Text provided:
********************

- Origin: United States
- Genres: Hard rock; glam metal; heavy metal;
- Years active: 1985–1991, 2001–2003, 2010–2012, 2014–present
- Labels: Enigma (previously), Capitol (1990—1991), Frontiers (2001—2003), Escape
- Members: Tony Cavazo Mike Hansen Dan Schumann Carlos Cavazo
- Past members: Robert Sarzo Michael Guy John Ward John Shearer Doug Aldrich Kelly Hansen Jay Schellen Sean Manning Larry Antonino Andrew Freeman Jason Ames Michael O'Mara Chad Cancino
- Website: hurricaneofficialrockband.com

= Hurricane (American band) =

American heavy metal band

Hurricane is an American heavy metal band formed in 1985. The original line-up featured singer Kelly Hansen (pre-Unruly Child & Foreigner), guitarist Robert Sarzo (ex-Ozzy Osbourne), bassist Tony Cavazo (ex-SNOW) and drummer Jay Schellen (pre-Unruly Child & Yes). Tony and Robert are the brothers of Quiet Riot's Carlos Cavazo and Rudy Sarzo.

Hurricane released five albums: Take What You Want (1985), Over the Edge (1988), Slave to the Thrill (1990), Liquifury (2001) and Reconnected (2023). Over the Edge was their most successful album featuring their only charting song, "I'm on to You", which peaked at No. 33 on the Billboard Mainstream Rock Tracks chart in 1988.

== History ==
Quiet Riot's Kevin DuBrow introduced Robert Sarzo and Tony Cavazo in the early 1980s. After deciding to form a band, Sarzo and Cavazo recruited singer Kelly Hansen, drummer Jay Schellen and guitarist Michael Guy. With little label interest, the band decided to release an album themselves, Take What You Want. The album and constant touring led to them getting a major label deal.

===Increasing popularity===
In 1986 and 1987, they opened for Stryper on their To Hell with the Devil album tour. They were soon signed to Enigma Records, the same label as Stryper. They also opened for Gary Moore's 1987 US tour.

In March 1988, the band released their major label debut album, Over the Edge. Propelled by a powerful, yet melodic heavy metal sound, the album made No. 92 on the US albums chart and featured a cover of Alice Cooper's "I'm Eighteen," as well as the band's most successful single, the Jeff Jones-penned "I'm on to You." The title track, "Over the Edge", was also released as a single. They subsequently opened for Iron Maiden on three midwest dates of their Seventh Tour of a Seventh Tour.

********************

Answer these from the Hurricane text:
1. In what year was the band formed?
2. Who introduced Robert Sarzo and Tony Cavazo to each other?
3. What position did Over the Edge reach on the US albums chart?
The material after this text comes from a separate source.

Data shown:
********************

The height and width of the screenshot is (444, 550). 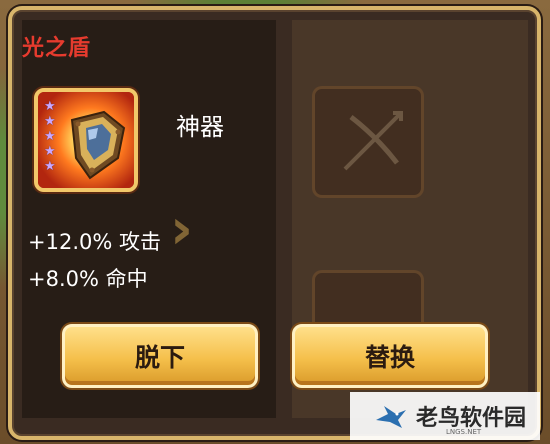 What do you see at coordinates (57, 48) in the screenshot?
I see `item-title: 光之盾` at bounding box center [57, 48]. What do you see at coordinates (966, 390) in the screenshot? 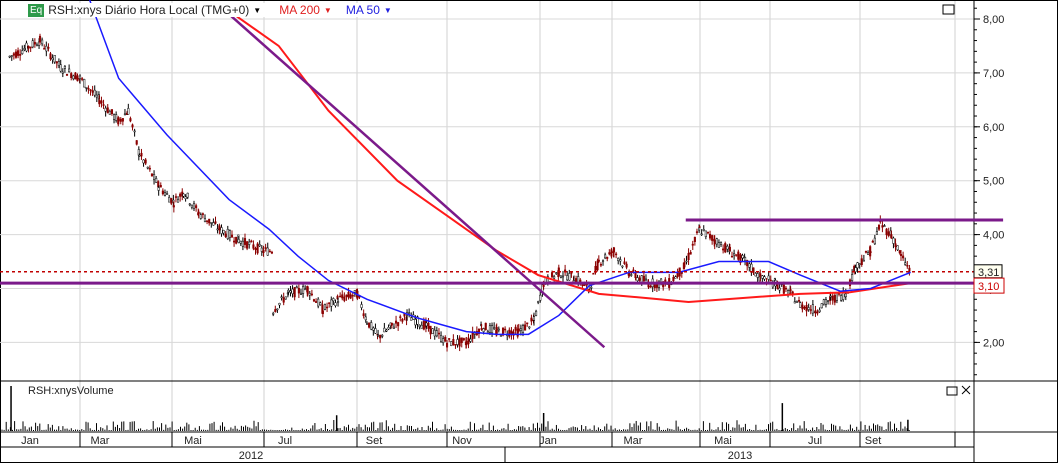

********************

Output below:
1. 1985
2. Kevin DuBrow of Quiet Riot
3. No. 92